> **YOUR OBJECTIVE**: Under this line is some data; print exactly the lines from the one containing "Privacy Statement (224, 1247)" through its last line, without pictures.

Pixel coordinate grounding data
Segment Open
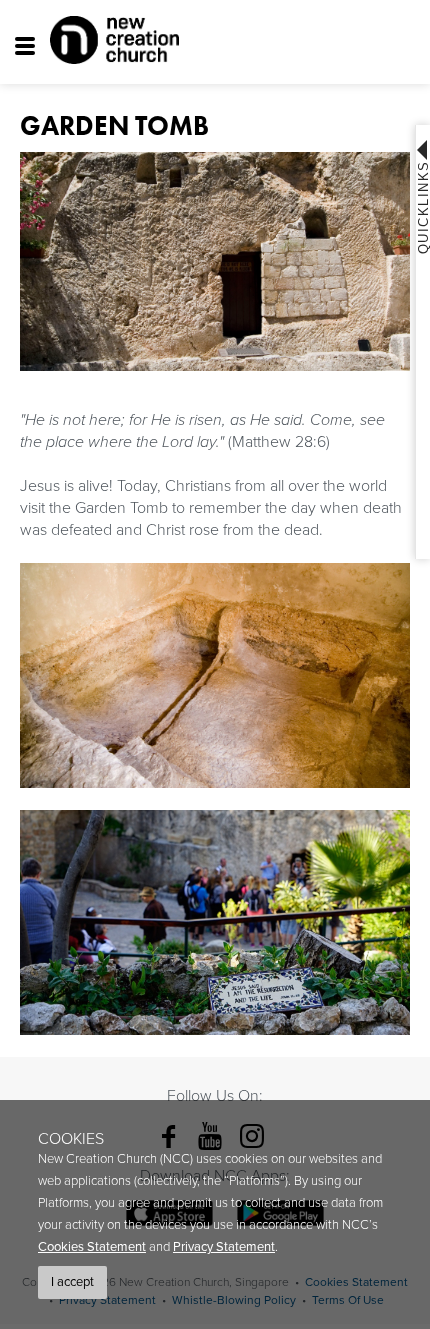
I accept (72, 1282)
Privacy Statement (224, 1247)
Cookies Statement (92, 1247)
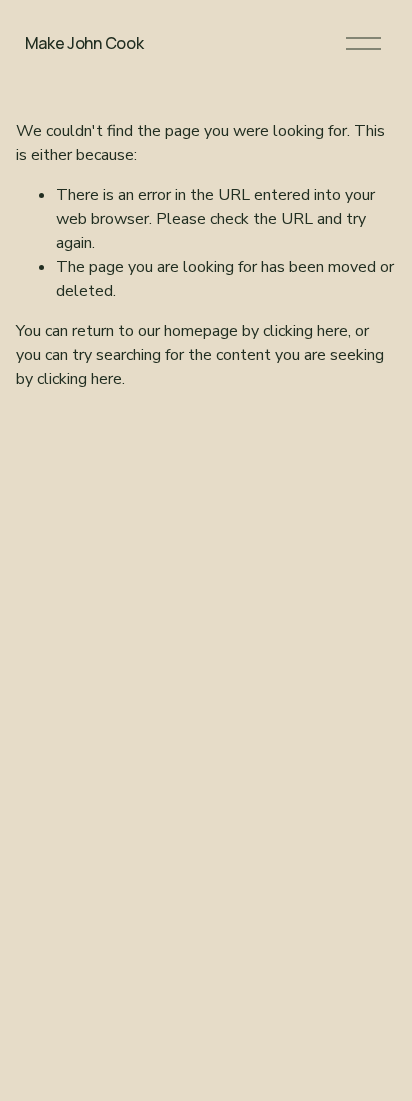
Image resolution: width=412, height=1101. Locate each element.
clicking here (305, 331)
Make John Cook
Segment Closed
> **YOUR RESPONSE**:
Privacy Statement (224, 1247)
Cookies Statement (92, 1247)
Image resolution: width=412, height=1101. Locate each element.
clicking here (305, 331)
Make John Cook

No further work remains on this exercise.